According to Michael Reid, such underserved communities present a major potential market: “We see our product having a 5-point multiplier effect just in agriculture. Firstly, on-farm cooling will extend the window to store produce and fetch better prices off-season. Secondly, there is reduced waste during transport which increases the amount of food getting to market. Thirdly, there is a better quality of produce which fetches a better price. Fourthly, given the farmer is selling greater quantity and quality of food to the market, profitability rises. Lastly, that profitability comes without increasing the price to the consumer.”
Energy Catalyst has enabled Solar Polar to demonstrate the technology in a real-life operational environment at their partner site in India which unlocked the investment needed to grow the business by reducing their production cost . “Without Energy Catalyst, we would have been stuck in the ‘valley of death’: in possession of a good technology but unable to show it works due to lack of investment,” says Michael Reid.
Within five years, Solar Polar aims to commence commercial manufacturing.

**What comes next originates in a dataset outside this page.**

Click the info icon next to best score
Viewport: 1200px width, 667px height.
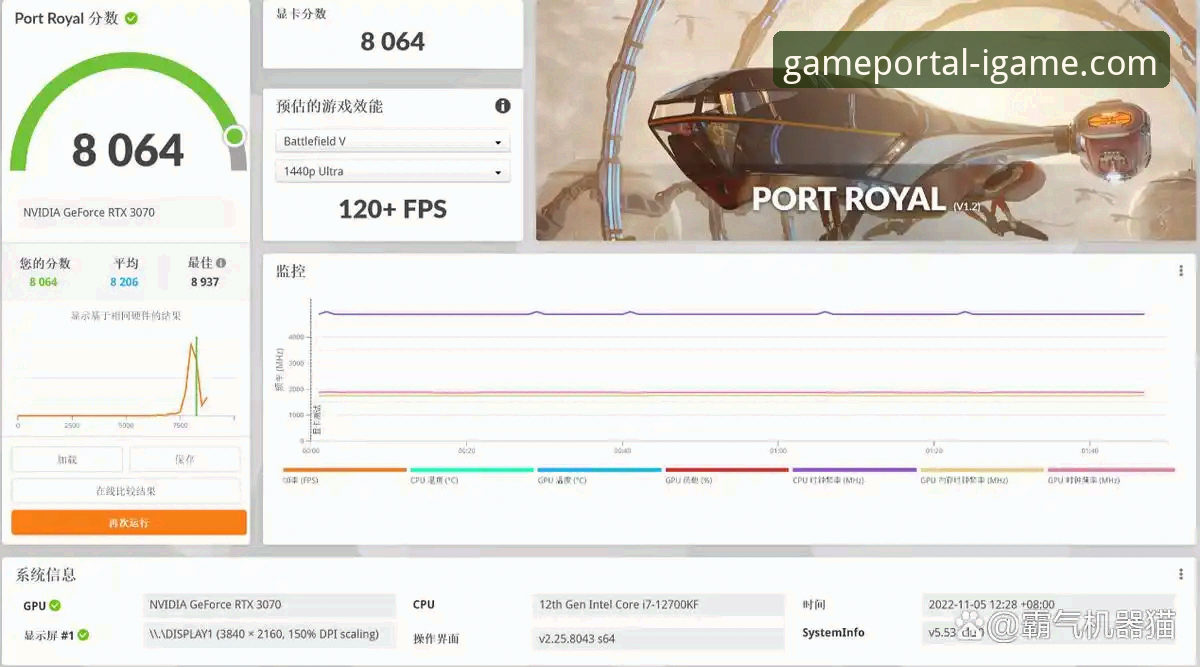(221, 263)
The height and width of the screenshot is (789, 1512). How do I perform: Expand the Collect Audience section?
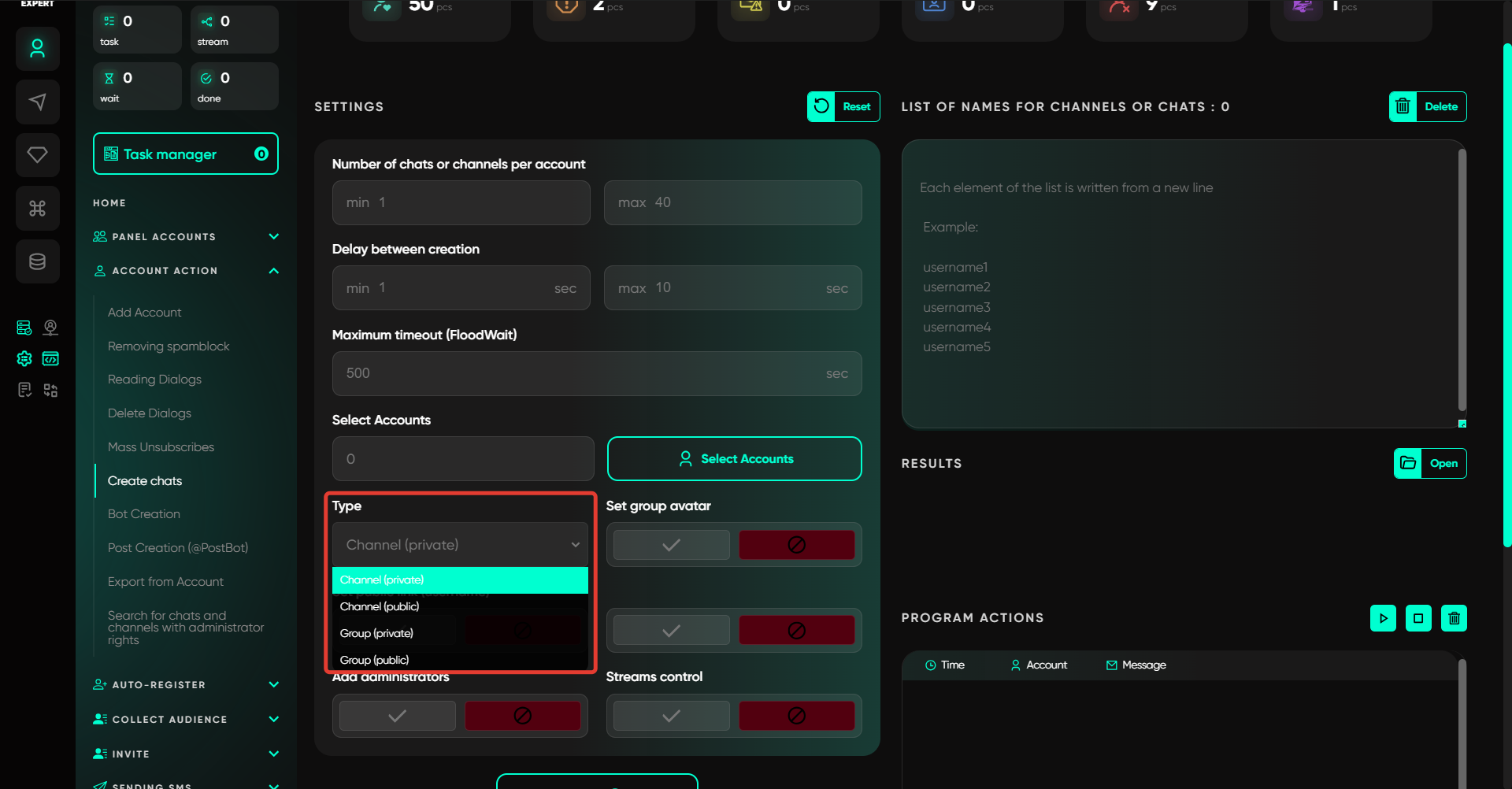pos(273,719)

The company also hopes to see their technology adopted in India, Kenya, the USA, Mexico, and Brazil, whilst also seeking partners to distribute or licence the technology for local production in other sub-Saharan countries. Apart from the boosting the incomes of rural farmers, Michael Reid anticipates that uptake of off-grid refrigeration will lead to vastly beneficial environmental and social outcomes once implemented at scale: “Our technology will significantly reduce the carbon impact emissions of food losses whilst also increasing the availability of food in regions with precarious food security. Fewer people will go hungry as a result.”